Task goal:
Scan the records for "бумажные". Show the matching lines.

(Stored items)
★ ★ ★
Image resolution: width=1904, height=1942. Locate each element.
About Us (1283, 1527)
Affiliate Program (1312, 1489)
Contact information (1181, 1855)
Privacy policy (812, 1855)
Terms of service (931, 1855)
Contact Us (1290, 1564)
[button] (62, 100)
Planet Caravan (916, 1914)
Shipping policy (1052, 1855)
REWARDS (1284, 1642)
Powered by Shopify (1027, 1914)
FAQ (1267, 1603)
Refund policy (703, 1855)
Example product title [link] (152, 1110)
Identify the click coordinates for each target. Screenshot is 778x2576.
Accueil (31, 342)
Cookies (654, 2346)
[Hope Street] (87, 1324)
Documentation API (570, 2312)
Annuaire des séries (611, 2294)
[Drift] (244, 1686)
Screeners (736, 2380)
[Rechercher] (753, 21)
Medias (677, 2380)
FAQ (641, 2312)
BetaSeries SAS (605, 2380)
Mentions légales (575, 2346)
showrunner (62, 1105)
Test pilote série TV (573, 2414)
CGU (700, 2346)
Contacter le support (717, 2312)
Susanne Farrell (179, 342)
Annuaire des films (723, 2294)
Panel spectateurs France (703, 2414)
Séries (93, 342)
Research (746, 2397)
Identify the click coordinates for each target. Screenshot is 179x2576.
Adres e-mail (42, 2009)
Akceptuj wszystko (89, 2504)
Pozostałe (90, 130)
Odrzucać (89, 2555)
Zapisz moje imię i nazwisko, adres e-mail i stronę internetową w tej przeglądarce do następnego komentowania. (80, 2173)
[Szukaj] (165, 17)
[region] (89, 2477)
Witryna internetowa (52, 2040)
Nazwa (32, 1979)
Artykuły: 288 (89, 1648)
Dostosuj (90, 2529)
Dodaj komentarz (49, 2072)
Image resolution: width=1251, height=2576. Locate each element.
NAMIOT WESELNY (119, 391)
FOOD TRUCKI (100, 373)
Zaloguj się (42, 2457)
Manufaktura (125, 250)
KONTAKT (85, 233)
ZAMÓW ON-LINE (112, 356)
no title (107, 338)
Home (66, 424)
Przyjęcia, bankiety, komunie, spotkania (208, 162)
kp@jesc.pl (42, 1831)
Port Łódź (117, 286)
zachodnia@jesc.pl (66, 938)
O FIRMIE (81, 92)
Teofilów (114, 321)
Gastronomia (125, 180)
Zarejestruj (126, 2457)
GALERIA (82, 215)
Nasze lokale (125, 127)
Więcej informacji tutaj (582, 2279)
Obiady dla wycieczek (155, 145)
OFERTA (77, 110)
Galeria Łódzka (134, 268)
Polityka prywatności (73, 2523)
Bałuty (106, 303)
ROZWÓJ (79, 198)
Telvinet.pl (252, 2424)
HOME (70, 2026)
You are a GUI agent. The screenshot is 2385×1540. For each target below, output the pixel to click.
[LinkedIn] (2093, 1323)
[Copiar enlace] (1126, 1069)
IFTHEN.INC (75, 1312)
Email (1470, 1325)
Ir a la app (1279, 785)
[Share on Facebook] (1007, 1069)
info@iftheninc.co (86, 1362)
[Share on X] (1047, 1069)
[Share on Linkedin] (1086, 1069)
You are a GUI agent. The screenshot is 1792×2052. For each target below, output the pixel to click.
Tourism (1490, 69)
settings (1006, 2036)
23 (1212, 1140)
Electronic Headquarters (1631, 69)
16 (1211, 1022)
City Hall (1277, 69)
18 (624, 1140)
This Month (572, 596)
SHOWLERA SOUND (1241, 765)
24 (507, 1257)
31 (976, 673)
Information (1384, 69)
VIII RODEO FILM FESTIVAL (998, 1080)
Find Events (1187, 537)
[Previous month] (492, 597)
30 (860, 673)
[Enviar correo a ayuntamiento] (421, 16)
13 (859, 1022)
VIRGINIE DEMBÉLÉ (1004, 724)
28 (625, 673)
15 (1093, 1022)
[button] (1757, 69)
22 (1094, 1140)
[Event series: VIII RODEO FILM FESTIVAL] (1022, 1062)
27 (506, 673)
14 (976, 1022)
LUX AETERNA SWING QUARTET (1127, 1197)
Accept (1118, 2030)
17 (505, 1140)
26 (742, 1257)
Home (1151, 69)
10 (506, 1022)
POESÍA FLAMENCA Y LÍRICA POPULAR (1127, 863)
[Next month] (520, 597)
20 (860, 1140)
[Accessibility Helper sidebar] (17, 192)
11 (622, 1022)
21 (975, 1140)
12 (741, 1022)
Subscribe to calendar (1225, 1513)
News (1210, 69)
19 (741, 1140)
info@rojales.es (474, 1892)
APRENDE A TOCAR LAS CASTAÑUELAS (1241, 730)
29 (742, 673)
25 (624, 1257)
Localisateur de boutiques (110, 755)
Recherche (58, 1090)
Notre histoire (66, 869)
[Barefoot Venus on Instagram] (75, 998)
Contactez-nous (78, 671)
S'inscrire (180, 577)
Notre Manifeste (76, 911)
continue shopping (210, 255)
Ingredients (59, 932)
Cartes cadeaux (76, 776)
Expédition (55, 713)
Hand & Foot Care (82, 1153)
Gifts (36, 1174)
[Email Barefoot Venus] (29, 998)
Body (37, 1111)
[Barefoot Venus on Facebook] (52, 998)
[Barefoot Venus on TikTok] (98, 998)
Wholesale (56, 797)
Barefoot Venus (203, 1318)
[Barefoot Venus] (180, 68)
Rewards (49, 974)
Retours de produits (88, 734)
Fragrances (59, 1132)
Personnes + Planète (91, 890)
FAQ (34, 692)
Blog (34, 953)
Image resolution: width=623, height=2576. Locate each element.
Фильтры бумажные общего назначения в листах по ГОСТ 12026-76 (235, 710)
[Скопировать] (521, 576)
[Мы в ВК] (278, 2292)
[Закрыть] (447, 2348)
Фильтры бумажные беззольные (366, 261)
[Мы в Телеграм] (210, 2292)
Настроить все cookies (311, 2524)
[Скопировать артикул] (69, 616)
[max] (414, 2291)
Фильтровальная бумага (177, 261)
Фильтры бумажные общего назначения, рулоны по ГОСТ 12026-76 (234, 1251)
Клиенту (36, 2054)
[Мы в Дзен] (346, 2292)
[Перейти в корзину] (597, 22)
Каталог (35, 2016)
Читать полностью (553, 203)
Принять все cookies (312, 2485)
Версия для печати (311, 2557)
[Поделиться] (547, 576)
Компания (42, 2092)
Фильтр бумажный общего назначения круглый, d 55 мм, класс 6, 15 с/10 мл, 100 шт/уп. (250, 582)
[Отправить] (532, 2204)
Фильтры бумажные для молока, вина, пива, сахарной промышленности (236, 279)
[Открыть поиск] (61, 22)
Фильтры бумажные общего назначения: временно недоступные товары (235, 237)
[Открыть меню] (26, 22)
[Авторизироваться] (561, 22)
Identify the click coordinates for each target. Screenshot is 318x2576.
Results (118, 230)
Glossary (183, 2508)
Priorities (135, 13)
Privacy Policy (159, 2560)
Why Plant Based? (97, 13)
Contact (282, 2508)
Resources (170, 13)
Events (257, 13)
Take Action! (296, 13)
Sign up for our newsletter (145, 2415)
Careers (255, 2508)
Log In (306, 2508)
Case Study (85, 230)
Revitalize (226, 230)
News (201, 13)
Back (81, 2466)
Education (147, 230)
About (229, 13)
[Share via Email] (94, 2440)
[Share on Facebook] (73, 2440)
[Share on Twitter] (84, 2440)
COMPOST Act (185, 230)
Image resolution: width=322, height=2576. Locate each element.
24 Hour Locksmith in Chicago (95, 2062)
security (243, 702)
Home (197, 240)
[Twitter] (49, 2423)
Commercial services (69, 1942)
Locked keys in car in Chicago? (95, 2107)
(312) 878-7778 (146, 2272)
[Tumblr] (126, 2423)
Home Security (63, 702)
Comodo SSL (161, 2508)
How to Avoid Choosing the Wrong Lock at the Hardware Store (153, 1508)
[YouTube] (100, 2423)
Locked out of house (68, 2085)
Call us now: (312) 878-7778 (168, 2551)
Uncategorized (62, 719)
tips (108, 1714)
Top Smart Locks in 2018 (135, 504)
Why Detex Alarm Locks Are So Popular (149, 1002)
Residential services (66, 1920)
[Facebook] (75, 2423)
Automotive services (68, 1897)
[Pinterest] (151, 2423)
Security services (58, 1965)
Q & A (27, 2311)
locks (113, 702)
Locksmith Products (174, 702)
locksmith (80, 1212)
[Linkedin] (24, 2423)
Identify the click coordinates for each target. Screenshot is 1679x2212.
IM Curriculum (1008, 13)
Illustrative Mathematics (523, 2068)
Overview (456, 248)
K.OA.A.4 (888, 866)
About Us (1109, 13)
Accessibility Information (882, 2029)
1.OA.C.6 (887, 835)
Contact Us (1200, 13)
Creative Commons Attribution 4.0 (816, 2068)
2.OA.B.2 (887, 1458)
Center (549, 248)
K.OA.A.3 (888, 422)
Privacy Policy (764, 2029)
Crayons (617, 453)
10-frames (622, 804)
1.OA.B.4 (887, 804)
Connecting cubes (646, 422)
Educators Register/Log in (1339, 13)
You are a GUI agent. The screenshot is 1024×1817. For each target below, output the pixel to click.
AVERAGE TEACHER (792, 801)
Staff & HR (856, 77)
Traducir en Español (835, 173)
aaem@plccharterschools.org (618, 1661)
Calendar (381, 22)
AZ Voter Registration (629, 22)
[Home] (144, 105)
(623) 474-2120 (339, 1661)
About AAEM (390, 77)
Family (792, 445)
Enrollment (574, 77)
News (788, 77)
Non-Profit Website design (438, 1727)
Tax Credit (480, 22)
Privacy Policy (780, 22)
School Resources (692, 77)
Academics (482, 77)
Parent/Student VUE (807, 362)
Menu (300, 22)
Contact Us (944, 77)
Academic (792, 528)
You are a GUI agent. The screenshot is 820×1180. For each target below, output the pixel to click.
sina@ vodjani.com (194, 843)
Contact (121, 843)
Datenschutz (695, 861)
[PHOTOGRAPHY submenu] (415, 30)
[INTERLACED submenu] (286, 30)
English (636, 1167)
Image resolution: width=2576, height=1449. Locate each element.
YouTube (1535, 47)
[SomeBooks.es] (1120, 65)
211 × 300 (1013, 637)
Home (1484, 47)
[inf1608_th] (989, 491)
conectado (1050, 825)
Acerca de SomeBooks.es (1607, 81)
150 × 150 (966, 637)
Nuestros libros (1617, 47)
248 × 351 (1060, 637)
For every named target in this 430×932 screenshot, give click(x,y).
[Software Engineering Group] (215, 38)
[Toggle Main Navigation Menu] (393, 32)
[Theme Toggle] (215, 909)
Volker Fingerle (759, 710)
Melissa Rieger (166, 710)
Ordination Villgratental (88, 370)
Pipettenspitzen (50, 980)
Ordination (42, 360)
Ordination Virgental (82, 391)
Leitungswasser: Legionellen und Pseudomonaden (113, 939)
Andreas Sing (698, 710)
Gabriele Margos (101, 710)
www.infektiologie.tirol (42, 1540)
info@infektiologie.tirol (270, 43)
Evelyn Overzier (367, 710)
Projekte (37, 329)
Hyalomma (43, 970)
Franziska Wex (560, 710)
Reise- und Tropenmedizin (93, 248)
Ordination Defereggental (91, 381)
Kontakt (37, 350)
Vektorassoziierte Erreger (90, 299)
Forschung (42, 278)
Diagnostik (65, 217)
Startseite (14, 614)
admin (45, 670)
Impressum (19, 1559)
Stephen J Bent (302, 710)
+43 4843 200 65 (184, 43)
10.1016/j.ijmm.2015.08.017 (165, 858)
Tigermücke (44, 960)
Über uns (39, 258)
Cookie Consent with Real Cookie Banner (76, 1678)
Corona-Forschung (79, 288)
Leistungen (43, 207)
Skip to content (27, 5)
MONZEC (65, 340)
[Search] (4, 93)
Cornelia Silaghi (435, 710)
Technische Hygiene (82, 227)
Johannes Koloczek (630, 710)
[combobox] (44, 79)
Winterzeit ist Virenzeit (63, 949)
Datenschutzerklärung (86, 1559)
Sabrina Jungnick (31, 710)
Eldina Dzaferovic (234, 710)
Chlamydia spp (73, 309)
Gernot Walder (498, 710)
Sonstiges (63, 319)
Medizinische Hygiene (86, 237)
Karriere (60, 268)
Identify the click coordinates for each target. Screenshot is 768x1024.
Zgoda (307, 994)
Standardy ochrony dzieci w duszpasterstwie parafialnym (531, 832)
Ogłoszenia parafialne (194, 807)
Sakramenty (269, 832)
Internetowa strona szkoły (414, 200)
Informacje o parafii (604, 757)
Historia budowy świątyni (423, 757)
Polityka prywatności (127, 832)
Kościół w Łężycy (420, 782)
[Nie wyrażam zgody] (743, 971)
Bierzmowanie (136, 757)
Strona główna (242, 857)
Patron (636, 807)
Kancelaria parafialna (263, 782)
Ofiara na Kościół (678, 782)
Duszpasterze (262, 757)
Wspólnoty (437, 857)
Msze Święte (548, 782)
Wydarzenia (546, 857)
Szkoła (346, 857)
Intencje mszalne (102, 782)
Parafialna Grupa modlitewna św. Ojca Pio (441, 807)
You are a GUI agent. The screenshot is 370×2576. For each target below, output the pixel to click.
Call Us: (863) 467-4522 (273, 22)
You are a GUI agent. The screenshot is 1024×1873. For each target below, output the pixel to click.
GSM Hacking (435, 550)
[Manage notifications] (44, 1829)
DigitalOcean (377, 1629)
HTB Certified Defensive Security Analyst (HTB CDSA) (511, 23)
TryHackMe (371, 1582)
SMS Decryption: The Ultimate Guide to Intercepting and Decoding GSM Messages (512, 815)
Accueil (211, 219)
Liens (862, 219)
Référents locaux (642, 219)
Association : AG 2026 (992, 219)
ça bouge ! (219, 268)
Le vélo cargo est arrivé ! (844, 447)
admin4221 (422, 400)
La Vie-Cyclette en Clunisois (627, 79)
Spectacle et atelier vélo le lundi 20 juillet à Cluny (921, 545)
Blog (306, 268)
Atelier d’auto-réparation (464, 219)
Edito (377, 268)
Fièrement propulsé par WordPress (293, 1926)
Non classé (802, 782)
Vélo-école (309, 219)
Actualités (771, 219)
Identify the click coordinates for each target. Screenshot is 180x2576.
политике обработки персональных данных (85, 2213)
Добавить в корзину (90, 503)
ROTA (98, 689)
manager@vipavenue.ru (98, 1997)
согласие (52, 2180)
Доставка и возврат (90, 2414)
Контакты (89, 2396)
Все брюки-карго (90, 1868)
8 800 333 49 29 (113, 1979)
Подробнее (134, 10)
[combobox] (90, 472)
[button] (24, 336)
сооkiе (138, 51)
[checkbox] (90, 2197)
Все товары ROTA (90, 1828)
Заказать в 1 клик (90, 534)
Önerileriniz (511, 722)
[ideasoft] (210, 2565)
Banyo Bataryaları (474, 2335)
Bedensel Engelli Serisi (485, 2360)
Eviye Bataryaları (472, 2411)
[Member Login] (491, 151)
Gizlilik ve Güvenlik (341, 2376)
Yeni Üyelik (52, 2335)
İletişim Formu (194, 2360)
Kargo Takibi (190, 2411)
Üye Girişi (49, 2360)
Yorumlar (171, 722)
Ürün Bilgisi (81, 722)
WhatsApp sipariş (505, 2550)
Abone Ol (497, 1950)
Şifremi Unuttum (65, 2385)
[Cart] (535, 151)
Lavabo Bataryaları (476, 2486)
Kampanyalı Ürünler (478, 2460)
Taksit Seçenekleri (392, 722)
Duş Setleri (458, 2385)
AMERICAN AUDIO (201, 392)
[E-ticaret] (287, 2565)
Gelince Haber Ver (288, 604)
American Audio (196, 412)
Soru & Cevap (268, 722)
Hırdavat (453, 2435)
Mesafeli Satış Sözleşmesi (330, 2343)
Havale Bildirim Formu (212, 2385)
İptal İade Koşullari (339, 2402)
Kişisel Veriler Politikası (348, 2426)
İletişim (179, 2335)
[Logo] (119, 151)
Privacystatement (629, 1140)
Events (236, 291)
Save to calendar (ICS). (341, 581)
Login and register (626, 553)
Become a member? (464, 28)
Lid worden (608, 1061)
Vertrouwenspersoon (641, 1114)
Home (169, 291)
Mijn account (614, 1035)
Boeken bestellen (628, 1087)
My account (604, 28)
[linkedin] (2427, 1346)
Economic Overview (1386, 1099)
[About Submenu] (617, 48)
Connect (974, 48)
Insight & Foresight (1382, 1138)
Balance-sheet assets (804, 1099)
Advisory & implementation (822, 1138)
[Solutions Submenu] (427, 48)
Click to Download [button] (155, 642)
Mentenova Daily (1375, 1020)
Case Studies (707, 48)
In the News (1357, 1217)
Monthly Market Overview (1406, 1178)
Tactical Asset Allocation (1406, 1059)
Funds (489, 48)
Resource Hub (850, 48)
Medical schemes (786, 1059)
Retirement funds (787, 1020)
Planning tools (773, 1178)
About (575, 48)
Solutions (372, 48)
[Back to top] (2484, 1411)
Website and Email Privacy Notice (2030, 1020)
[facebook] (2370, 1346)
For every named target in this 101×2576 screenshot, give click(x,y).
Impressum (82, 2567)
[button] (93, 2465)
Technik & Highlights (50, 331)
★ ★ ★
Response area:
Фильтры бумажные общего назначения в листах по ГОСТ 12026-76 (235, 710)
Фильтры бумажные беззольные (366, 261)
Фильтры бумажные общего назначения, рулоны по ГОСТ 12026-76 (234, 1251)
Фильтры бумажные для молока, вина, пива, сахарной промышленности (236, 279)
Фильтры бумажные общего назначения: временно недоступные товары (235, 237)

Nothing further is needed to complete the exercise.